Coder Social home page Coder Social logo

rep-cpp's Introduction

Robots Exclusion Protocol Parser for C++

Build Status

Supports the 1996 RFC, as well as some modern conventions, including:

  • wildcard matching (* and $)
  • sitemap listing
  • crawl-delay

This library deals in UTF-8-encoded strings.

Matching

A path may match multiple directives. For example, /some/path/page.html matches all of these rules:

Allow: /some/
Disallow: /some/path/
Allow: /*/page.html

Each directive is given a priority, and the highest-priority matching directive is used. We choose the length of the expression to be that priority. In the above example, the priorities are:

Allow: /some/            (priority = 6)
Disallow: /some/path/    (priority = 11)
Allow: /*/page.html      (priority = 12)

Classes

A Robots object is the result of parsing a single robots.txt file. It has a mapping of agent names to Agent objects, as well as a vector of the sitemaps listed in the file. An Agent object holds the crawl-delay and Directives associated with a particular user-agent.

Parsing and Querying

Here's an example of parsing a robots.txt file:

#include "robots.h"

std::string content = "...";
Rep::Robots robots = Rep::Robots(content);

// Is this path allowed to the provided agent?
robots.allowed("/some/path", "my-agent");

// Is this URL allowed to the provided agent?
robots.url_allowed("http://example.com/some/path", "my-agent");

If a client is interested only in the exclusion rules of a single agent, then:

Rep::Agent agent = Rep::Robots(content).agent("my-agent");

// Is this path allowed to this agent?
agent.allowed("/some/path");

// Is this URL allowed to this agent?
agent.url_allowed("http://example.com/some/path");

Building

This library depends on url-cpp, which is included as a submodule. We provide two main targets, {debug,release}/librep.o:

git submodule update --init --recursive
make release/librep.o

Development

Environment

To launch the vagrant image, we only need to vagrant up (though you may have to provide a --provider flag):

vagrant up

With a running vagrant instance, you can log in and run tests:

vagrant ssh
cd /vagrant

make test

Running Tests

Tests are run with the top-level Makefile:

make test

PRs

These are not all hard-and-fast rules, but in general PRs have the following expectations:

  • pass Travis -- or more generally, whatever CI is used for the particular project
  • be a complete unit -- whether a bug fix or feature, it should appear as a complete unit before consideration.
  • maintain code coverage -- some projects may include code coverage requirements as part of the build as well
  • maintain the established style -- this means the existing style of established projects, the established conventions of the team for a given language on new projects, and the guidelines of the community of the relevant languages and frameworks.
  • include failing tests -- in the case of bugs, failing tests demonstrating the bug should be included as one commit, followed by a commit making the test succeed. This allows us to jump to a world with a bug included, and prove that our test in fact exercises the bug.
  • be reviewed by one or more developers -- not all feedback has to be accepted, but it should all be considered.
  • avoid 'addressed PR feedback' commits -- in general, PR feedback should be rebased back into the appropriate commits that introduced the change. In cases, where this is burdensome, PR feedback commits may be used but should still describe the changed contained therein.

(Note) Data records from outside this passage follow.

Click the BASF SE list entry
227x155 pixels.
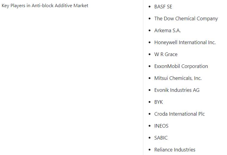[163, 7]
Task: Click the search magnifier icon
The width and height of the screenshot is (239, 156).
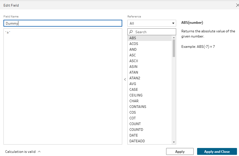Action: 131,32
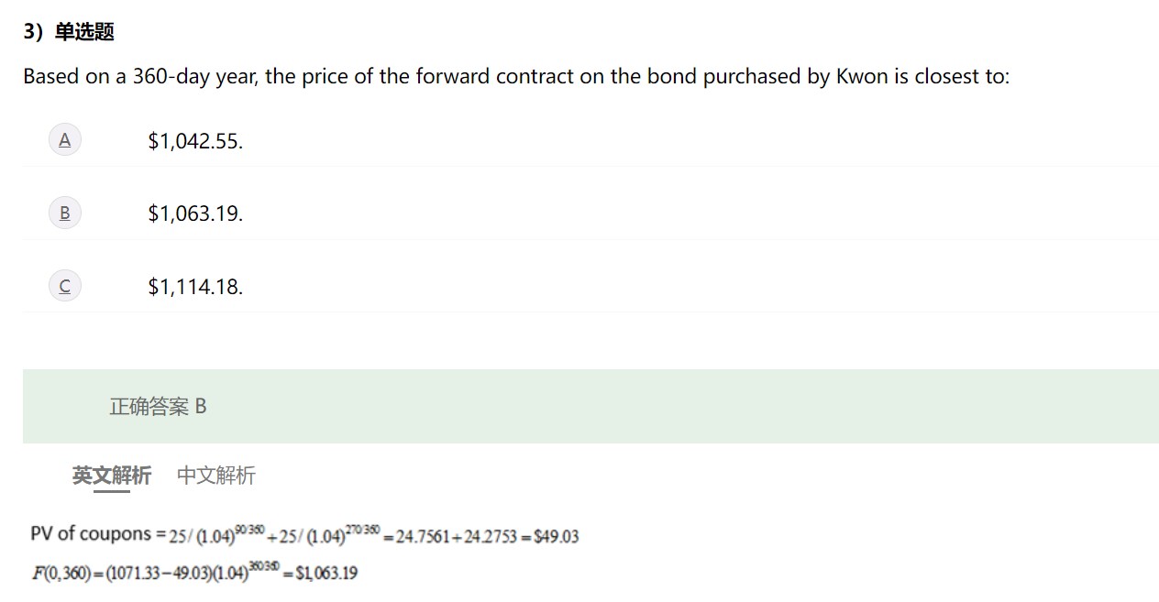Click the underline indicator beneath 英文解析

click(x=112, y=492)
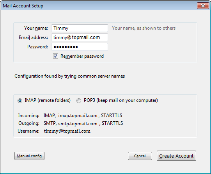Select the IMAP radio button
211x174 pixels.
point(20,101)
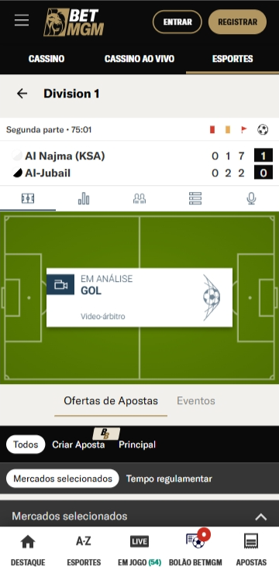279x573 pixels.
Task: Click the Entrar login button
Action: [177, 22]
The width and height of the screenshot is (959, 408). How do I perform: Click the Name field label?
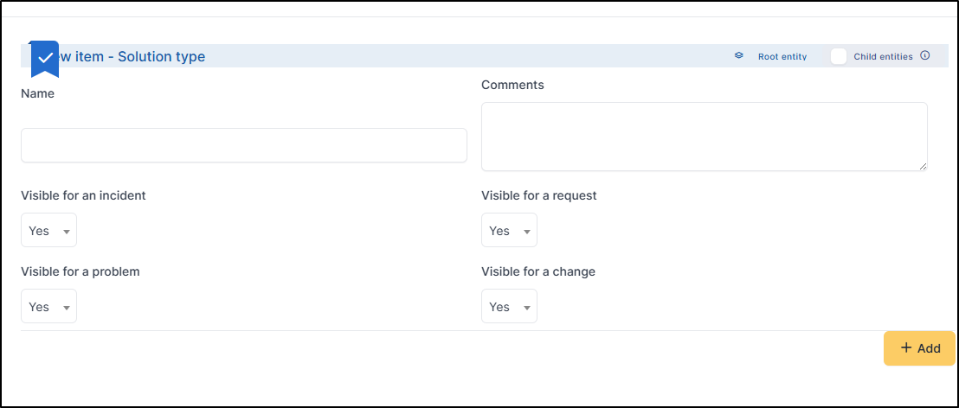pos(37,93)
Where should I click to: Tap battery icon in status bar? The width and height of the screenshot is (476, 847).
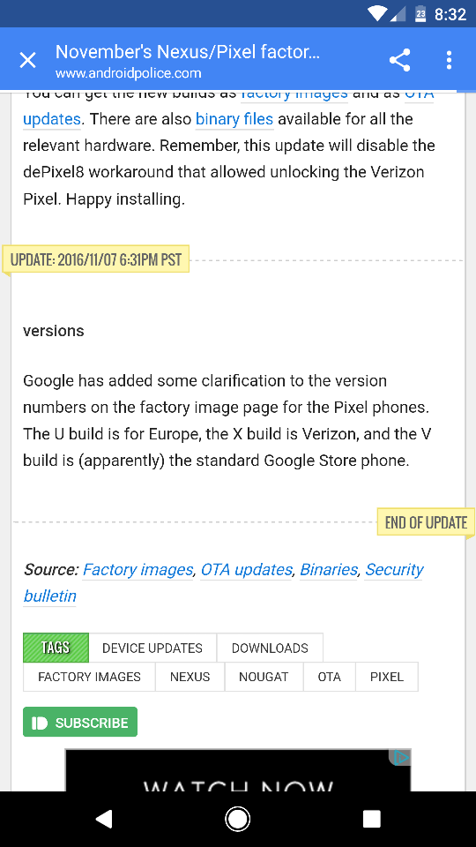click(x=421, y=14)
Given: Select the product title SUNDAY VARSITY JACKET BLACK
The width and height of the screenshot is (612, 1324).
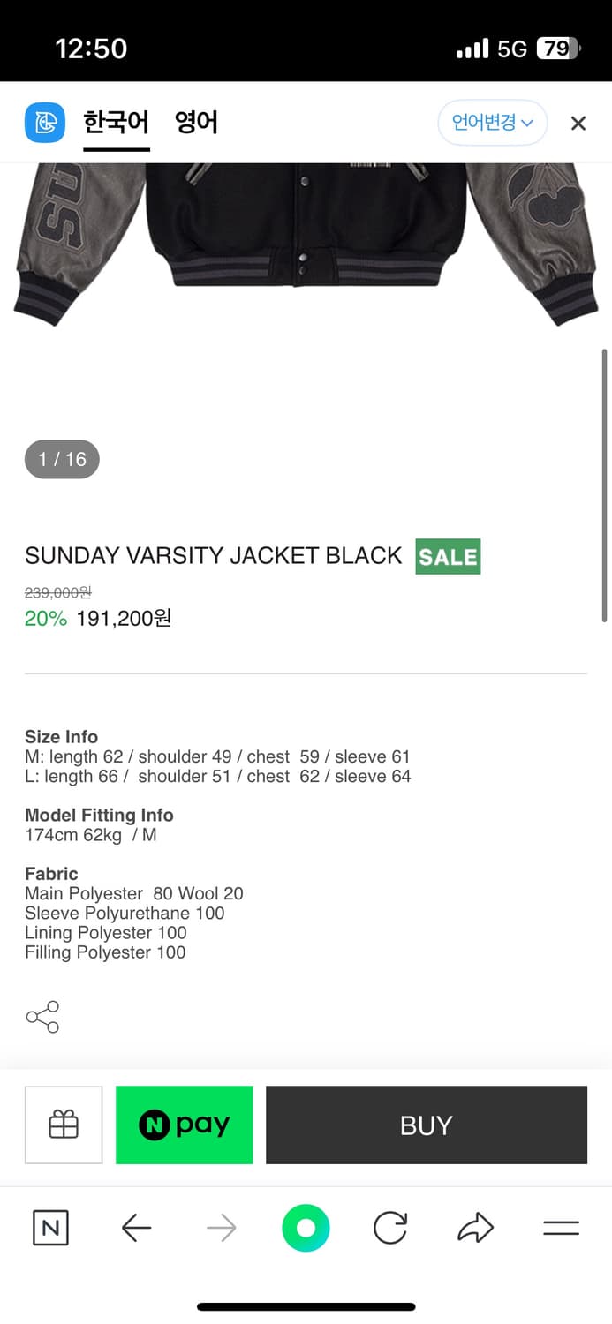Looking at the screenshot, I should (x=212, y=556).
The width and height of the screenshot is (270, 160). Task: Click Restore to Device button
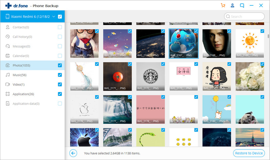248,153
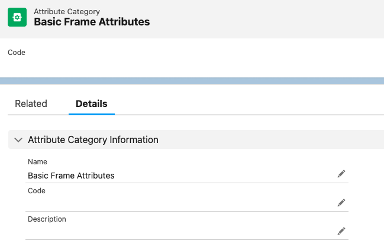Click the empty tab bar area right of Details
Image resolution: width=384 pixels, height=250 pixels.
(249, 103)
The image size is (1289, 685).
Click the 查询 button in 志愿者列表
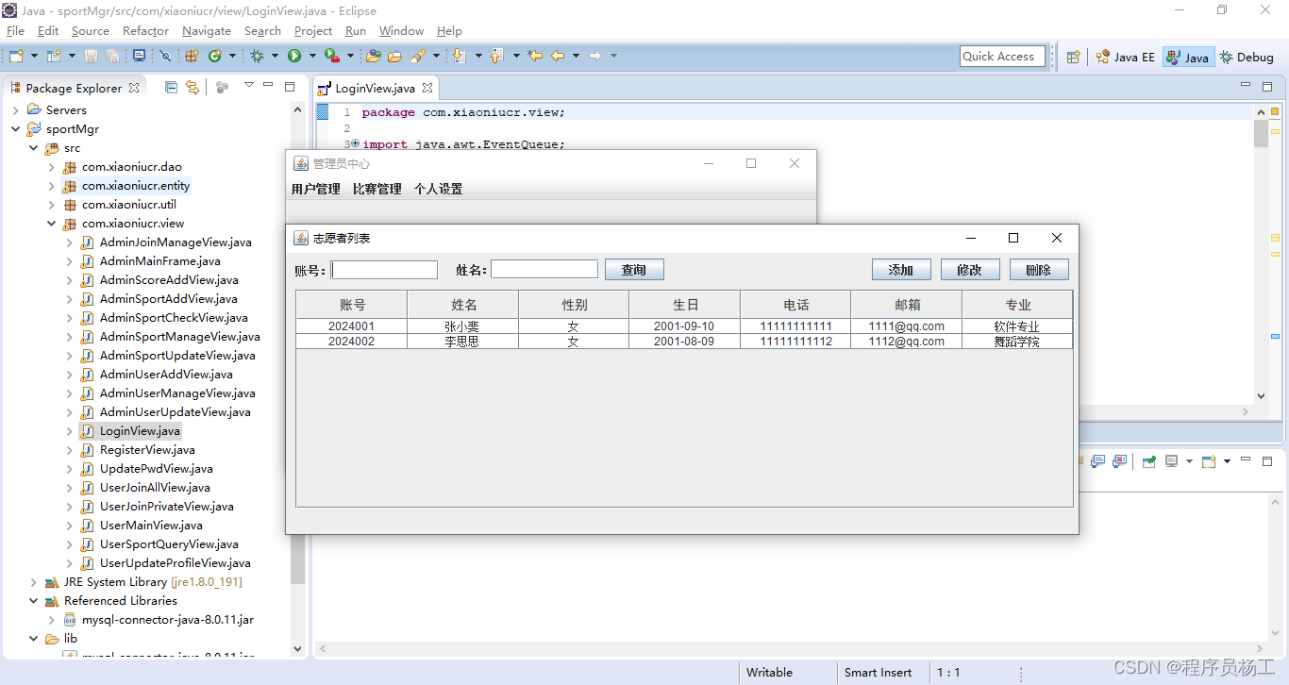click(x=634, y=269)
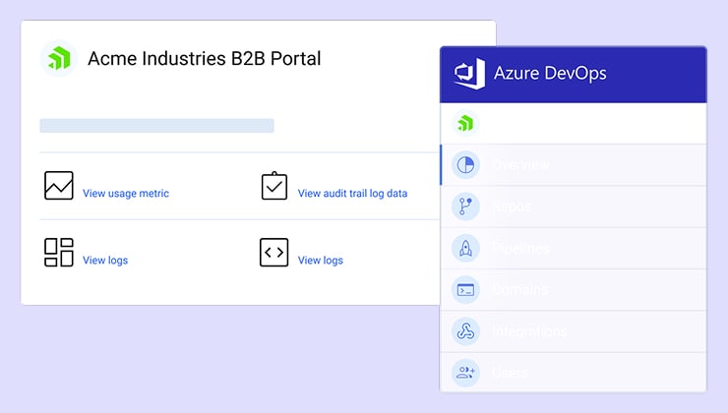Click the light blue placeholder bar under title
Screen dimensions: 728x413
(156, 126)
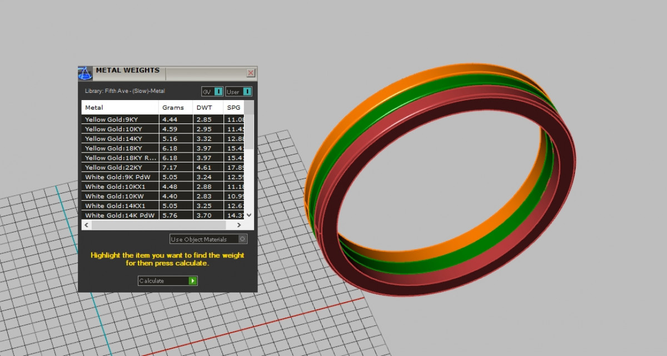Viewport: 667px width, 356px height.
Task: Sort by the Metal column header
Action: click(x=120, y=107)
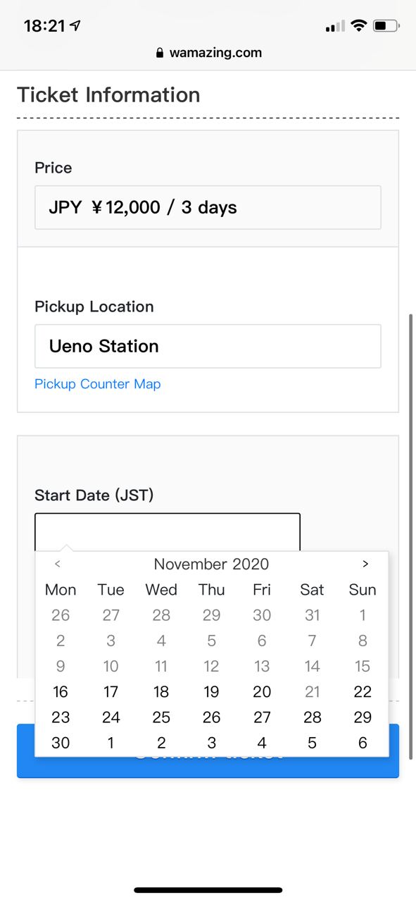Tap the Wi-Fi icon in status bar
This screenshot has width=416, height=902.
click(x=358, y=26)
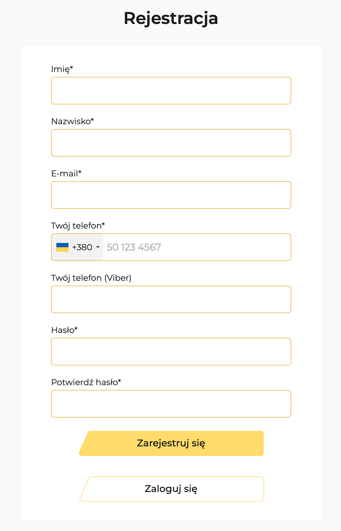Image resolution: width=341 pixels, height=531 pixels.
Task: Click the Zarejestruj się button
Action: coord(171,443)

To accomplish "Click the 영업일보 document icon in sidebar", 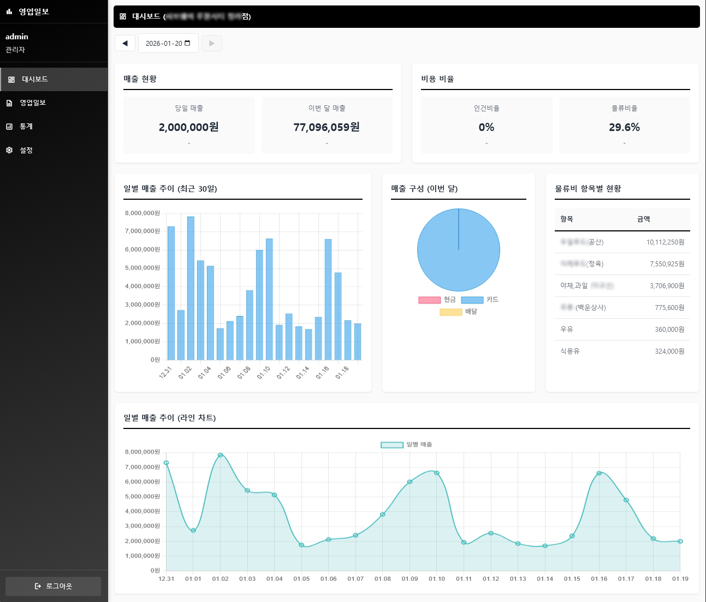I will [9, 103].
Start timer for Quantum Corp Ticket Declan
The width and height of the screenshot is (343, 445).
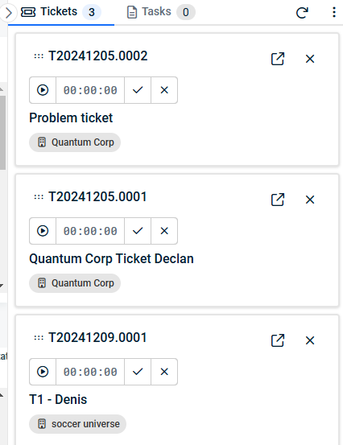(43, 231)
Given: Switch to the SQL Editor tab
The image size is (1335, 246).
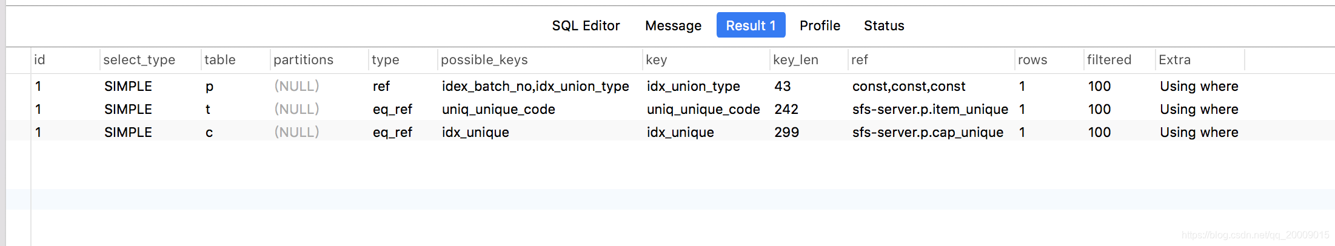Looking at the screenshot, I should point(586,25).
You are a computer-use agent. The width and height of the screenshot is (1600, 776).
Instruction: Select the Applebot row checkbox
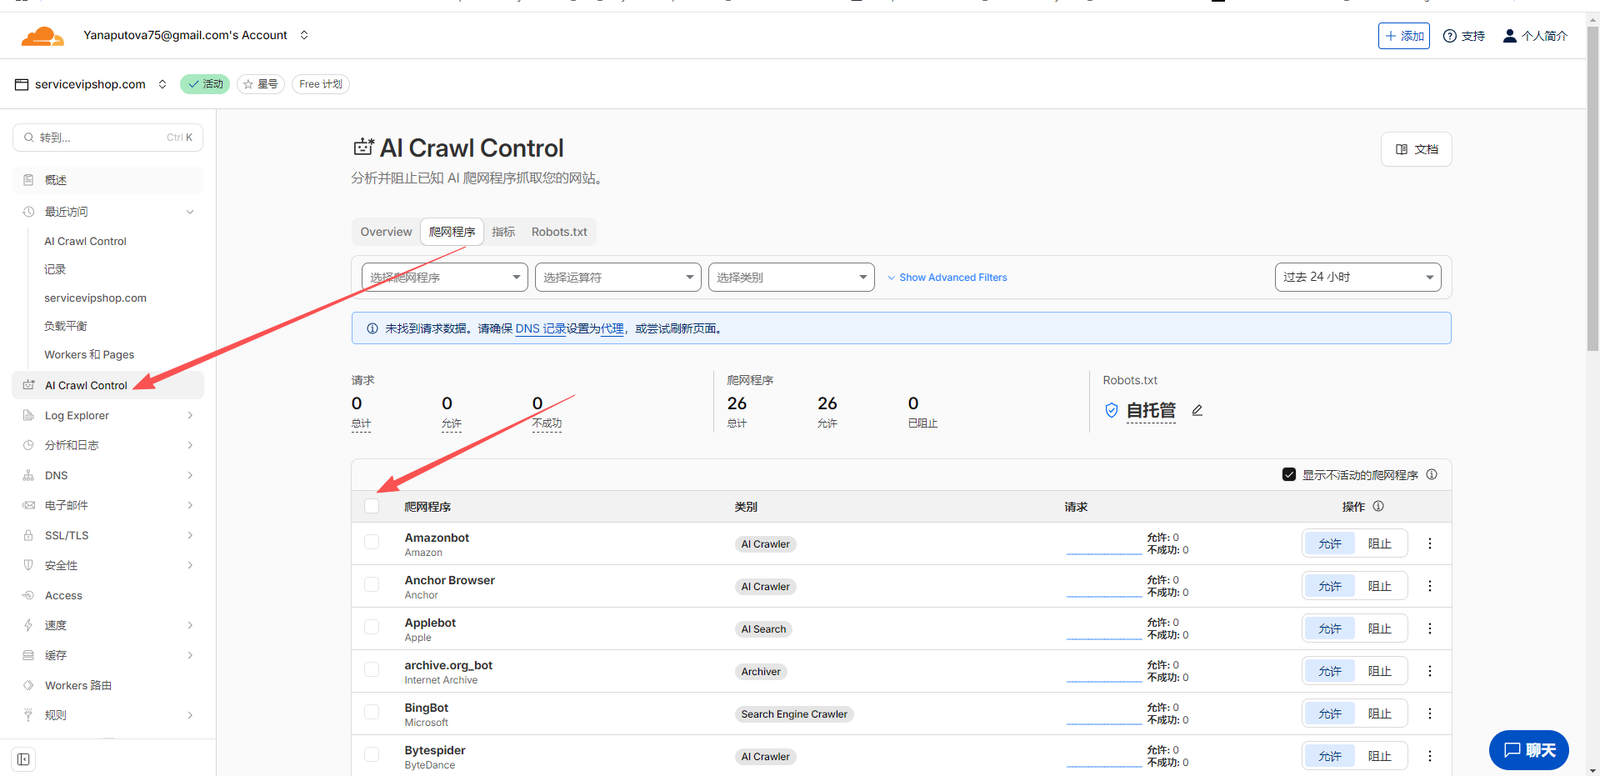tap(372, 628)
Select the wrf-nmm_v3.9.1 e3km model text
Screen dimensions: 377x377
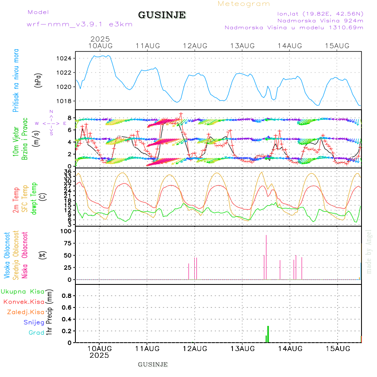click(80, 24)
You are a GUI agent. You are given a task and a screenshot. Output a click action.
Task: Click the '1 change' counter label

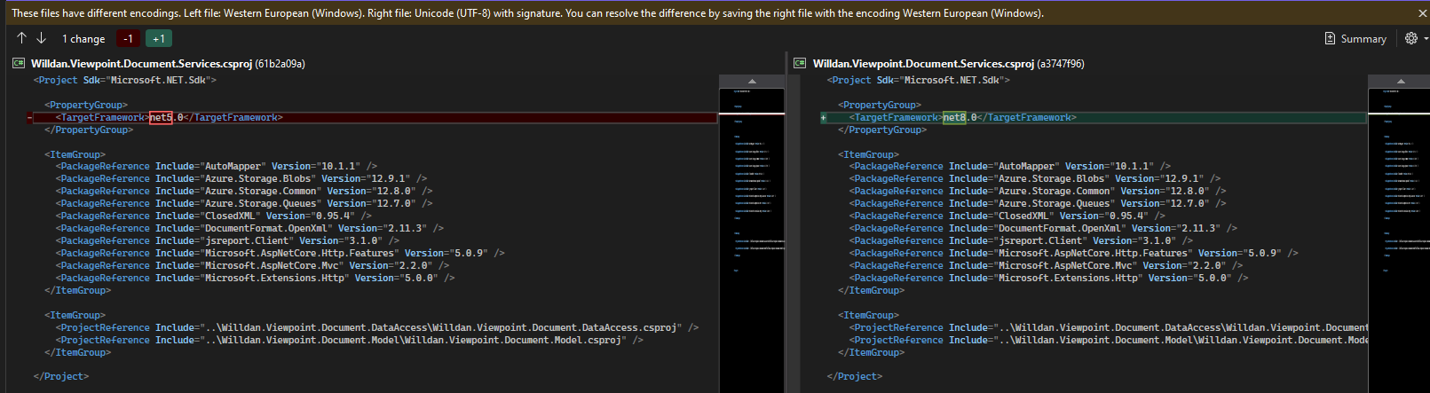click(x=83, y=38)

PR reviews consider the design, organization, and functionality of the submitted code.

Commits

Certain types of changes should be made in their own commits to improve readability. When too many different types of changes happen simultaneous to a single commit, the purpose of each change is muddled. By giving each commit a single logical purpose, it is implicitly clear why changes in that commit took place.

  • updating / upgrading dependencies -- this is especially true for invocations like bundle update or berks update.
  • introducing a new dependency -- often preceeded by a commit updating existing dependencies, this should only include the changes for the new dependency.
  • refactoring -- these commits should preserve all the existing functionality and merely update how it's done.
  • utility components to be used by a new feature -- if introducing an auxiliary class in support of a subsequent commit, add this new class (and its tests) in its own commit.
  • config changes -- when adjusting configuration in isolation
  • formatting / whitespace commits -- when adjusting code only for stylistic purposes.

New Features

Small new features (where small refers to the size and complexity of the change, not the impact) are often introduced in a single commit. Larger features or components might be built up piecewise, with each commit containing a single part of it (and its corresponding tests).

Bug Fixes

In general, bug fixes should come in two-commit pairs: a commit adding a failing test demonstrating the bug, and a commit making that failing test pass.

Tagging and Versioning

Whenever the version included in setup.py is changed (and it should be changed when appropriate using http://semver.org/), a corresponding tag should be created with the same version number (formatted v<version>).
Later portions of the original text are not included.